-- Given records start --
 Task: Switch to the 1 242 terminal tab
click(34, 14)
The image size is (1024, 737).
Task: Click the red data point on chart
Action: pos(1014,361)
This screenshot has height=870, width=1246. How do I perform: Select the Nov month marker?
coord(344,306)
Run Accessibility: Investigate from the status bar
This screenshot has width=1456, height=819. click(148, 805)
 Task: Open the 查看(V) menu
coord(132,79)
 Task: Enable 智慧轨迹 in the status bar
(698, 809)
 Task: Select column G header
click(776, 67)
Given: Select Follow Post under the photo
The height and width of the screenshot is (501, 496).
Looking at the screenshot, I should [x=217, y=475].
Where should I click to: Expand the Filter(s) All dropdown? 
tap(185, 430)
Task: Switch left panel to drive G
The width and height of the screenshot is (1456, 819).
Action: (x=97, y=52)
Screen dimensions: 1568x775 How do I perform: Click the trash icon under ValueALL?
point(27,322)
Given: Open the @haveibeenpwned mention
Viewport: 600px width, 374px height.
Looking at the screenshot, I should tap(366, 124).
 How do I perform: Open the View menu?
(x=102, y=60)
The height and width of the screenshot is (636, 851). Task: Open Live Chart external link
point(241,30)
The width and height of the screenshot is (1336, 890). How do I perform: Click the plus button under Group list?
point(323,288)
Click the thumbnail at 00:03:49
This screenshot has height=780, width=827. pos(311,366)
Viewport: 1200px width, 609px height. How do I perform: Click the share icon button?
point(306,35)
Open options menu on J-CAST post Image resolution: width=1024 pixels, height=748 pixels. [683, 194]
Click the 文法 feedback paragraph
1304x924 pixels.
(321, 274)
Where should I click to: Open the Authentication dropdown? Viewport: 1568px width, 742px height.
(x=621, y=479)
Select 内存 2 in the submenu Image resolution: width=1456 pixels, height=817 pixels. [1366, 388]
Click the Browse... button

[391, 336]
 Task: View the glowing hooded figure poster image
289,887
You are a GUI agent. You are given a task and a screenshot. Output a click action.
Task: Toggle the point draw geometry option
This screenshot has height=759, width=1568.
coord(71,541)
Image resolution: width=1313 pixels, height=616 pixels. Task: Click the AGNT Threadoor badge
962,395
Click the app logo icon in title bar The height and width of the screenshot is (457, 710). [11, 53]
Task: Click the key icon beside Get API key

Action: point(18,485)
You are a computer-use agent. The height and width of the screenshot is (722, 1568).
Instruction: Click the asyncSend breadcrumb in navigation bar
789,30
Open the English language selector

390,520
-- Given records end --
Lay out these lines as a JSON list of strings, one string per line, with blank lines left out.

[
  " Task: Switch to the 1 242 terminal tab",
  "click(34, 14)",
  "The image size is (1024, 737).",
  "Task: Click the red data point on chart",
  "Action: pos(1014,361)",
  "This screenshot has height=870, width=1246. How do I perform: Select the Nov month marker?",
  "coord(344,306)",
  "Run Accessibility: Investigate from the status bar",
  "This screenshot has width=1456, height=819. click(148, 805)",
  " Task: Open the 查看(V) menu",
  "coord(132,79)",
  " Task: Enable 智慧轨迹 in the status bar",
  "(698, 809)",
  " Task: Select column G header",
  "click(776, 67)",
  "Given: Select Follow Post under the photo",
  "The height and width of the screenshot is (501, 496).",
  "Looking at the screenshot, I should [x=217, y=475].",
  "Where should I click to: Expand the Filter(s) All dropdown? ",
  "tap(185, 430)",
  "Task: Switch left panel to drive G",
  "The width and height of the screenshot is (1456, 819).",
  "Action: (x=97, y=52)",
  "Screen dimensions: 1568x775 How do I perform: Click the trash icon under ValueALL?",
  "point(27,322)",
  "Given: Open the @haveibeenpwned mention",
  "Viewport: 600px width, 374px height.",
  "Looking at the screenshot, I should tap(366, 124).",
  " How do I perform: Open the View menu?",
  "(x=102, y=60)",
  "The height and width of the screenshot is (636, 851). Task: Open Live Chart external link",
  "point(241,30)",
  "The width and height of the screenshot is (1336, 890). How do I perform: Click the plus button under Group list?",
  "point(323,288)",
  "Click the thumbnail at 00:03:49",
  "This screenshot has height=780, width=827. pos(311,366)",
  "Viewport: 1200px width, 609px height. How do I perform: Click the share icon button?",
  "point(306,35)",
  "Open options menu on J-CAST post Image resolution: width=1024 pixels, height=748 pixels. [683, 194]",
  "Click the 文法 feedback paragraph",
  "1304x924 pixels.",
  "(321, 274)",
  "Where should I click to: Open the Authentication dropdown? Viewport: 1568px width, 742px height.",
  "(x=621, y=479)",
  "Select 内存 2 in the submenu Image resolution: width=1456 pixels, height=817 pixels. [1366, 388]",
  "Click the Browse... button",
  "[391, 336]",
  " Task: View the glowing hooded figure poster image",
  "289,887",
  "You are a GUI agent. You are given a task and a screenshot. Output a click action.",
  "Task: Toggle the point draw geometry option",
  "This screenshot has height=759, width=1568.",
  "coord(71,541)",
  "Image resolution: width=1313 pixels, height=616 pixels. Task: Click the AGNT Threadoor badge",
  "962,395",
  "Click the app logo icon in title bar The height and width of the screenshot is (457, 710). [11, 53]",
  "Task: Click the key icon beside Get API key",
  "Action: point(18,485)",
  "You are a computer-use agent. The height and width of the screenshot is (722, 1568).",
  "Instruction: Click the asyncSend breadcrumb in navigation bar",
  "789,30",
  "Open the English language selector",
  "390,520"
]